TrackingBert

BERT Model for Track Reconstruction in HEP Analysis

Setup

Install TrackingBert

git clone https://github.com/xju2/TrackingBert
cd TrackingBert
pip install -e .

Install Related Packages

Keras BERT, credit to CyberZHG (https://github.com/CyberZHG)

git clone https://github.com/CyberZHG/keras-bert.git
cd keras-bert
pip install -e .

IMPORTANT: Replace the bert.py file in keras-bert with TrackingBert/bert.py, due to application-specific adjustments made.

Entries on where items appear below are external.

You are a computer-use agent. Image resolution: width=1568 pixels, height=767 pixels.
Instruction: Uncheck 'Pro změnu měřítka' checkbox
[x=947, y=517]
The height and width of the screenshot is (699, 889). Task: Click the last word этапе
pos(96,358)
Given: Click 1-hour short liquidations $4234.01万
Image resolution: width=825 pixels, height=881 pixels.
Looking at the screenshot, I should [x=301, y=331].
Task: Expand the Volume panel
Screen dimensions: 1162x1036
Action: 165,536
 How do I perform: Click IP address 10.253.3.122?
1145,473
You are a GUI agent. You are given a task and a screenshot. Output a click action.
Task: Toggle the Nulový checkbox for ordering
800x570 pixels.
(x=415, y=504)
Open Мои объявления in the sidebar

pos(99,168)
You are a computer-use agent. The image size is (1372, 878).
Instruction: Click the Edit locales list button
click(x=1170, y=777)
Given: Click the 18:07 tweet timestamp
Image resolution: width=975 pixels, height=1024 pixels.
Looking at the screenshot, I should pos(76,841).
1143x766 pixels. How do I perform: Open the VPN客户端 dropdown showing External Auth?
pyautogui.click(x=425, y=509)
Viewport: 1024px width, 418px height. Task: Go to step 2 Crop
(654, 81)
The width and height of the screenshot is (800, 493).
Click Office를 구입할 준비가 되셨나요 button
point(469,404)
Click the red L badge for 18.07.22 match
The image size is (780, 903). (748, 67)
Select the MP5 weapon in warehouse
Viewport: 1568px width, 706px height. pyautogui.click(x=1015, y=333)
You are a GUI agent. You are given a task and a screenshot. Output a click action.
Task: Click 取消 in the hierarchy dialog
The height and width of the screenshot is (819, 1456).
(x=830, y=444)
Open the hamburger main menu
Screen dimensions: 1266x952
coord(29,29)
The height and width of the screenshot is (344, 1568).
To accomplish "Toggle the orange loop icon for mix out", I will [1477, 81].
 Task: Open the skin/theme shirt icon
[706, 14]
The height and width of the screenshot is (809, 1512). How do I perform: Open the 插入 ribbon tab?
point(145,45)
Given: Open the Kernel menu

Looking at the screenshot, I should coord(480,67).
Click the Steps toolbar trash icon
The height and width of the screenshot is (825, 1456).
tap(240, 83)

Track data processing package

git clone https://github.com/xju2/visual_tracks.git
cd visual_tracks
pip install -e .

Dataset

Use internal pre-processed dataset: /global/cfs/cdirs/m3443/data/trackml-kaggle/train_all
Or download dataset manually: https://www.kaggle.com/competitions/trackml-particle-identification/data

Code Structure

process_data.py: processing data into .npz files, code can be run in parallel and hence creating multiple files simultaneously
merge_inputs.py: merge the .npz files produced by process_data.py into big files used for training, validation, and testing
train.py: train a model given parameters and inputs
bert.py: the adjusted BERT file to replace the keras-bert/bert.py
inference.ipynb: a notebook containing util functions for conducting inference and plottings, with examples of running inferences
tensorboard.ipynb: a notebook to run the tensorboard for checking training progress
detectors.csv: the data file that contains all detector elements info

Usage

Processing Data

Adjust parameters in process_data.py and run

python process_data.py

Note that this may take a long time based on how many events there are. It may require several 4h runs on CPU.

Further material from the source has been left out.